Summit County is home to 4 resorts: Arapahoe Basin (A-Basin), Breckenridge (Breck), Copper, and Keystone. All 4 of these resorts are on either the Epic or Ikon pass. Neighboring non-mega pass resort Loveland will be included in this list, as Loveland regularly has representation at the annual Summit County Ski Areas COO meeting. Here’s how you can view the different resorts from each of these destinations (as personally experienced by this author/ski bum):


I’m going to work my way through these resorts from East to West, starting with Clear Creek County’s Loveland. The best views are off of Chair 9, which used to be the highest chairlift in the state before another on this list took the prize. There is a flat spot immediately off of the left of the lift, which offers a perfect out-of-the-way viewing location. As you look left, you can just barely make out the top of A-Basin’s Beavers terrain. To the right is a very clear view of Keystone’s Dercum Mountain. Looking above Keystone and into the distance, you can see Breck’s high-alpine terrain. If you continue on the catwalk, all of Breck becomes visible. If you look all the way to the right on a very clear day, you can see the top of Copper (at least I think you can, it is very hard to confirm from this distance).

Arapahoe Basin

A-Basin offers panoramic views from the top of the Zuma lift. When looking back at the base area, you can catch a glimpse of Loveland’s cat skiing and hiking terrain. When looking down the Montezuma terrain, Keystone’s frontside is clearly in the foreground with all of Breck looming behind it. To the right, you can once again just barely make out the top of Copper. You can also head down Loafer from the Beavers chair to get another angle.

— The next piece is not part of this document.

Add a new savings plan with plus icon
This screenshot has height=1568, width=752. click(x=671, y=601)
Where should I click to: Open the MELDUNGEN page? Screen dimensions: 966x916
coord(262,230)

Keystone has very minimal views of A-Basin from Spring Dipper, though these views are really nothing noteworthy. It is unclear if a better view of A-Basin will become apparent with the completion of the Bergman Bowl expansion. The best view of Breck can be easily seen off of the top of the Outback chairlift, and this view remains as you descend from here. I haven’t been able to catch any views of Loveland or Copper from the lift-accessible terrain, and it’s unknown (to me, at least) if these resorts are visible from the hike-to terrain.


From the moment you get off of a chairlift at Breck, Keystone’s three peaks are very distinguishable. Breck’s best views can be found off the Imperial chair, which is famously the highest chairlift in North America. From here, you can see A-Basin’s Montezuma terrain to the right of Keystone. Terrain from Loveland isn’t visible, but you can see the backside of the mountain it sits on. If you stay high on the ridge heading towards Whale’s Tail, you will have a surprisingly clear view of Copper’s Spaulding Bowl and Resolution terrain.


Copper’s resort views from lift-accessible terrain is disappointing in comparison to the other 4 resorts. The best opportunity to see other resorts is from the Storm King t-bar. If you exit to the left, this range immediately off the Spaulding Ridge is the back side of Breck’s high-alpine terrain (where I previously mentioned you can see Copper from). Looking down I-70, you can see the frontside of Keystone if you squint really hard.